Investment growth calculator
Compound Interest Calculator
Compound interest is the most powerful force in personal finance. Enter your numbers and see exactly what your money grows to — and how much of it comes from returns rather than contributions.
How compound interest works
Compound interest means you earn returns on your returns — not just on your original investment. In year 1, you earn returns on your principal. In year 2, you earn returns on your principal plus last year's returns. This accelerates dramatically over time.
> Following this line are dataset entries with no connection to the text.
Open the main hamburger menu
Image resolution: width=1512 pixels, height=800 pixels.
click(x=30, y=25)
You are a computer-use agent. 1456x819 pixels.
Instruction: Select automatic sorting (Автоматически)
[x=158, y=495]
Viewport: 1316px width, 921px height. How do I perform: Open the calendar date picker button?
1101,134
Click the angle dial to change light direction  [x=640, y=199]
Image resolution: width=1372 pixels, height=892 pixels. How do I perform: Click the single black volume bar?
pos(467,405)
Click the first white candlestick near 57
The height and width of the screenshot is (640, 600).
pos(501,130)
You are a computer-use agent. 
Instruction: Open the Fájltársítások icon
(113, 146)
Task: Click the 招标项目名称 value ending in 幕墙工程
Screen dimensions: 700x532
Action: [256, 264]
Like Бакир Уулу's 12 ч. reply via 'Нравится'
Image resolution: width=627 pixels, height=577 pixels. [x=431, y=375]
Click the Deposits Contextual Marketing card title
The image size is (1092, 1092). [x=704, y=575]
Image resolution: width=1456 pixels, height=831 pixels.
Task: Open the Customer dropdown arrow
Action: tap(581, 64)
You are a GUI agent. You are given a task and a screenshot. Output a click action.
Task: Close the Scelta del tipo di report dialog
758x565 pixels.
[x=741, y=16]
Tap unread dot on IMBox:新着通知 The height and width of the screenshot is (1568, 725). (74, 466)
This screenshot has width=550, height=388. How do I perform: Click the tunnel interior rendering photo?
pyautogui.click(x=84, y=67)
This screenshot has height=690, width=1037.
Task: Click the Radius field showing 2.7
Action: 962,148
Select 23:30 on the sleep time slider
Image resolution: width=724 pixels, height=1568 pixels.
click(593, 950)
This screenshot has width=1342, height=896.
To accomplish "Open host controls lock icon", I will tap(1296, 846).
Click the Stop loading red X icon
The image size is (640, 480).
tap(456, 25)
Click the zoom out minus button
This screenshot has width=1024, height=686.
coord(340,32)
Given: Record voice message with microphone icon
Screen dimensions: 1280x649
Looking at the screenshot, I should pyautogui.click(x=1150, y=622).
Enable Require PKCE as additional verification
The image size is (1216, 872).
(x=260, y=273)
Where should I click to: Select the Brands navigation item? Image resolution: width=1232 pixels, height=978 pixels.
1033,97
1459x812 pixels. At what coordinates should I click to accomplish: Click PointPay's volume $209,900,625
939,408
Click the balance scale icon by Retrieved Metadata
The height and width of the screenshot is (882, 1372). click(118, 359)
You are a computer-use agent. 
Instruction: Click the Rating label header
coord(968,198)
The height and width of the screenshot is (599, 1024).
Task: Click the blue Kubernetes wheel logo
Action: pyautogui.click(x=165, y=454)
The compound interest formulaFV = P × (1+r)^n + PMT × ((1+r)^n - 1) / r
Where: P = principal, r = monthly rate, n = months, PMT = monthly contribution
The rule of 72
A quick mental shortcut: divide 72 by your annual return rate to get the approximate number of years for your money to double. At 7% returns, money doubles every 72÷7 ≈ 10.3 years. At 10%, every 7.2 years.
FAQs
What return rate should I use?
The global equity market has returned roughly 7% annually after inflation over the long term. 7% is the most commonly used assumption for FIRE planning. Optimistic scenarios use 10%, conservative scenarios use 5%. Don't use more than 10% — it leads to unrealistic expectations.
Does this account for inflation?
If you use a 7% return rate, that's roughly the nominal return. Real (inflation-adjusted) returns are closer to 5%. For FIRE planning, you can either use 7% and expect your FIRE number to rise with inflation, or use 5% and work in today's money. This calculator uses nominal returns.